Delivering impact and measuring performance

Accountability for delivering against this Strategy

This Strategy sets out our purpose over the next 3 years, the strategic objectives we are pursuing, the outcomes we seek to achieve, and the way in which we intend to operate. It is critical for trust and confidence in the CMA that stakeholders have a clear line of sight over whether we have delivered on our commitments.

To support accountability and transparency over both the impact we have had, and the way we have performed as an organisation, we will:

  • be led by the strategic objectives and outcomes set out in this Strategy when determining priorities in our Annual Plans
  • report on our work to deliver those priorities in our Annual Report and Accounts (ARA), making clear how our work has helped contribute to these outcomes

The outcomes themselves include broad, cross-economy conditions in which the CMA can play an important, but not exclusive, role. Evaluating our particular contribution can be challenging. We will use best efforts to anchor our reporting to specific, relevant projects, evaluating both the impact our work has had and any relevant stakeholder experiences.

Measuring our impact

Measuring our impact effectively is a key part of our accountability for this Strategy, and for the benefits we seek to deliver for the UK. The CMA has an established and internationally well-regarded approach to evaluating the ‘direct financial benefit’ to consumers of our work.
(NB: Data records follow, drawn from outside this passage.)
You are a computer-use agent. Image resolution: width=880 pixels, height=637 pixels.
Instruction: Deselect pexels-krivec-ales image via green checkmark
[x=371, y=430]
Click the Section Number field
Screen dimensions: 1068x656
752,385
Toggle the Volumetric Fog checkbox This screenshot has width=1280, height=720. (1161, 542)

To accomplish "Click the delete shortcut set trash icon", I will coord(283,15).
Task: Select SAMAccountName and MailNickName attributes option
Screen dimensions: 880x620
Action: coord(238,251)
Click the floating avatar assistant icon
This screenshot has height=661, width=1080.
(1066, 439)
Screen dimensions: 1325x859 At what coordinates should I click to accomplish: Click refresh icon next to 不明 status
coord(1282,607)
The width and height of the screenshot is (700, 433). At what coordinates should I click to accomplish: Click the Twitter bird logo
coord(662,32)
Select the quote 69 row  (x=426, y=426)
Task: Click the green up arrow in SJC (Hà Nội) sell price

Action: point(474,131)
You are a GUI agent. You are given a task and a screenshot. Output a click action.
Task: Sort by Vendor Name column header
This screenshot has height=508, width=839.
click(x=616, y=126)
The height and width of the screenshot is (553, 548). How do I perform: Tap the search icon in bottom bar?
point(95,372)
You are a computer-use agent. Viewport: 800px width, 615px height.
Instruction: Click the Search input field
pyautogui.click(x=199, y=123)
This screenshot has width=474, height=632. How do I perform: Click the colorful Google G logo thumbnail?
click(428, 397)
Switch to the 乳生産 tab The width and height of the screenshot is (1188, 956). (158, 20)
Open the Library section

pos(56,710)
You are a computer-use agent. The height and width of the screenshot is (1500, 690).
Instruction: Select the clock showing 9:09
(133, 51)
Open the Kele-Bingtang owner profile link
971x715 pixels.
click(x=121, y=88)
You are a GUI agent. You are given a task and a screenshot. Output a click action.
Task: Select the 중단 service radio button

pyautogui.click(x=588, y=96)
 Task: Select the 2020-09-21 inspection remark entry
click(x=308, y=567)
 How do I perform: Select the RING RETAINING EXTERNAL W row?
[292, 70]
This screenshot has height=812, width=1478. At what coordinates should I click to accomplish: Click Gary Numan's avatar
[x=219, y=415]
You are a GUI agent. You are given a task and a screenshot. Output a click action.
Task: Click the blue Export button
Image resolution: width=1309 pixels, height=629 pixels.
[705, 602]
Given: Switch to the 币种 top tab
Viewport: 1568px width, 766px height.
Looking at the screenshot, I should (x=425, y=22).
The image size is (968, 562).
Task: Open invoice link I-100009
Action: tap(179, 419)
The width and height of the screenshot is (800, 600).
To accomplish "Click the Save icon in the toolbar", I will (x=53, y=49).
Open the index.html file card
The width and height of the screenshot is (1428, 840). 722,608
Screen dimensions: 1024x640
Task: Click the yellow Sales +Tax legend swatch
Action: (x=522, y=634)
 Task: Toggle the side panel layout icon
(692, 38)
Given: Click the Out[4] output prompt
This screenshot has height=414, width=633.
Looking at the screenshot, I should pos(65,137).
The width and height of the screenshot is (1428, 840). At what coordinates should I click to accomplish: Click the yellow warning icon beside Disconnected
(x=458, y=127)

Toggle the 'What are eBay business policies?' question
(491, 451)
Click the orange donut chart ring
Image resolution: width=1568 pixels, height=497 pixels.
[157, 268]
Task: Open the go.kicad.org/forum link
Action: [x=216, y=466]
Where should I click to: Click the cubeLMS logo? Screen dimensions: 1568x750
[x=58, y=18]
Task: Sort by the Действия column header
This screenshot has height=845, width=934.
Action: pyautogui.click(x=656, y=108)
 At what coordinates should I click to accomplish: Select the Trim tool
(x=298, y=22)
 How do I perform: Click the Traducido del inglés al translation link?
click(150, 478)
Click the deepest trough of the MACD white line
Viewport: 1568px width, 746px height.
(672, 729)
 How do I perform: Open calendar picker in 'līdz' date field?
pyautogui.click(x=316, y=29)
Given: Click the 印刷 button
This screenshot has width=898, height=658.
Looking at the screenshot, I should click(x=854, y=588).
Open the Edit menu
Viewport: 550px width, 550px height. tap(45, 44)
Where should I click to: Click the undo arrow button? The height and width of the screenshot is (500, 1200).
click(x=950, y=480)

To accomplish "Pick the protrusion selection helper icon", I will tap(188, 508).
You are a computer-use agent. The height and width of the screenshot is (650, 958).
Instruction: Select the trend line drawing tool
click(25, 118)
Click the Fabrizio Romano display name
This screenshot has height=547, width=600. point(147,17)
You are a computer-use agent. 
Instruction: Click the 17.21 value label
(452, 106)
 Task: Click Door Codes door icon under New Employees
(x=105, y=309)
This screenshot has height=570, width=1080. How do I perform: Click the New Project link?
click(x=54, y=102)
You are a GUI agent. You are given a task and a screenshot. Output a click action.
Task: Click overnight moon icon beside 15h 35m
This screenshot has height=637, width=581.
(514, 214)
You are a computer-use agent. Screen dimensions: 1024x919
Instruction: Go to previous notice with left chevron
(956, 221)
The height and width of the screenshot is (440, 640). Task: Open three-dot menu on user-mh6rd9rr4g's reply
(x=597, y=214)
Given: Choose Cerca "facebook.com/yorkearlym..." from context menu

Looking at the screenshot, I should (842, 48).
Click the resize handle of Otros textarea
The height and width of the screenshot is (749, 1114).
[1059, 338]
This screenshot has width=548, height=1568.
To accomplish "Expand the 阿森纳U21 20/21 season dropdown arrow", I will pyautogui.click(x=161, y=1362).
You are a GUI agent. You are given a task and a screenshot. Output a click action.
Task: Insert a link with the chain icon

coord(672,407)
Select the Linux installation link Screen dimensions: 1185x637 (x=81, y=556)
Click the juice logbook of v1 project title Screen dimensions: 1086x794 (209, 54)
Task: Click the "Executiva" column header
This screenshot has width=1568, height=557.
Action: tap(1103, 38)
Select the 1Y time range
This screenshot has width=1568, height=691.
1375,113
We report annually on this direct benefit in our Impact Assessment (IA), against a target set for us by Government to deliver at least £10 of benefit for every £1 of taxpayer’s money spent on us. We deliver well in excess of this target - our last impact assessment identified a direct benefit to cost ratio of 24.5:1 as an average of the last 3 years.

However, our IA does not capture the full range of our work and does not address the indirect benefit of our activity (including the deterrent effect), which can be significant. It is also heavily weighted towards the impact of our enforcement action. This means it does not reflect the growing importance of our role in enabling competition, supporting compliance and advising government.

We are updating our IA methodology to better reflect the full breadth and impact of our evolving portfolio of work, particularly as laid out in strategic objective 4. In the next IA, due to be published alongside the ARA 2025 to 2026, we plan to expand our core assessment of ‘direct impact’ to reflect more of our activity. We will also provide a clearer picture of likely indirect effects, including deterrence.

Tracking our performance

This Strategy sets out to deliver a step-change in how we perform as an organisation and we are determined to be accountable for the progress we make. We want to be transparent about how we are doing, open to feedback on how we can improve, and proactive in identifying opportunities to do things better.

In its Strategic Steer to the CMA, and the wider Regulation Action Plan, the government has set clear expectations regarding performance. These include regular reporting against key indicators of performance, reducing the burden we place on businesses, and listening to feedback from our stakeholders.

The CMA will use a new suite of key performance indicators (KPIs) to track progress and strengthen accountability:

  • the impact we deliver is a critical measure of our overall performance. Our new KPIs will include metrics drawn from our improved IA, addressing both our direct and indirect impact
  • we will include metrics relating to the speed and efficiency of our work, including how our 4Ps programme is reducing the regulatory burden on businesses
  • we will track and report on the experience and perceptions of our stakeholders, including business and consumer groups, as well as parties which have directly engaged with us. We will be conducting a number of new, regular stakeholder surveys for this purpose

We will launch these KPIs and report on the results of our surveys in our ARA 2025 to 2026, using initial results to baseline our performance.